Marianne is also descended from the celebrated writer and journalist, Leopold Von Sacher-Masoch, a ‘fictional’ and ‘non-fictional’ writer, most famous for his work ‘Venus in Furs.’ The short novel expressed Sacher-Masoch’s fantasies and fetishes (especially for dominant women wearing fur). He did his best to live out his fantasies with his mistresses and wives and the term ‘masochism’ is actually derived from his name!
Eva came from a family of wealth living firstly on their estates in Transylvannia before moving to Vienna in 1918. The Von Sacher-Masoch family was both well-known and respected before World War Two.
Eva then moved to Berlin to work as a ballerina for the Max Reinhardt Company and performed in a number of famous
productions.
When World War Two broke out, Eva moved back to live with her parents in Vienna.

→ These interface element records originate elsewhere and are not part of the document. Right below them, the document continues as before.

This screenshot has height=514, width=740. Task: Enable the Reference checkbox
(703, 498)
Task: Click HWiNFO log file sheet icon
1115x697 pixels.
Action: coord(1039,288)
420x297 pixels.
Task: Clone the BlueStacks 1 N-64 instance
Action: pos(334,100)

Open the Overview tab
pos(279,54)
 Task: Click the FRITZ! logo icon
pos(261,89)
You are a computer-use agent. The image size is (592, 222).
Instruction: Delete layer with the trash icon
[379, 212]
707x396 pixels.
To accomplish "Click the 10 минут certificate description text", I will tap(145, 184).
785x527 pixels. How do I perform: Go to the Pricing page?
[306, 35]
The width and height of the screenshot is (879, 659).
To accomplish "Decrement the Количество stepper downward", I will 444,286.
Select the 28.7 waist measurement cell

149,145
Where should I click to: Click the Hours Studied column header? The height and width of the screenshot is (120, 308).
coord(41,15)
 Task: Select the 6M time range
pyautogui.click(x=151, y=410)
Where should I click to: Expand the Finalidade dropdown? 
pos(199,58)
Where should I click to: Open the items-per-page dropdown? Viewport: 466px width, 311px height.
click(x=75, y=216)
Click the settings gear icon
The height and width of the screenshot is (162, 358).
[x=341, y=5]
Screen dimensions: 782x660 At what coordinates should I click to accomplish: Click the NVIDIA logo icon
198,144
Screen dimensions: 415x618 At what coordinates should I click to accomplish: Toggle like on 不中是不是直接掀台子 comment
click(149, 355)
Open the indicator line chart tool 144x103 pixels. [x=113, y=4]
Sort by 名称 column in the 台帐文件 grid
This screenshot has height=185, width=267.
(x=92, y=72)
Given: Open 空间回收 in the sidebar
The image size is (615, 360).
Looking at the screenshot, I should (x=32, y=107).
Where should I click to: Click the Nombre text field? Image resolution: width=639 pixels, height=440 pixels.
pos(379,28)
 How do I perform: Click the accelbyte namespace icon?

Despite their
Jewish connection, Eva and her mother were not actively persecuted under the Nazis due to the war record of her
father and his status as a well-regarded Austrian writer (who worked under the pseudonym of Michael Zorn).
Having opposed Hitler since the Anschluss, and witnessing atrocities against Jews in the streets of Vienna, Sacher-Masoch and her parents used their home to conceal Socialist pamphlets, narrowly evading detection by the Gestapo in an often precarious existence.
Eva and Flora were assaulted by Russian soldiers when they invaded Vienna in 1945 and the opportunity to escape with a British Army officer may have explained why both Eva and Flora eventually moved to Britain.
On TheGenealogist we can see Flora died in 1955 in Reading.
Her daughter, Eva died in 1991 and is buried in St Mary’s Churchyard, Aldworth, Berkshire.
The heroic resistance of her ancestors in Nazi occupied Europe and their defiance and then horrific experiences under the invasion of the Russians in 1945 may explain both the enduring strength and the troubled life Marianne Faithfull has led over the years after finding fame at a young age but also the fact she has managed to bounce back on numerous occasions.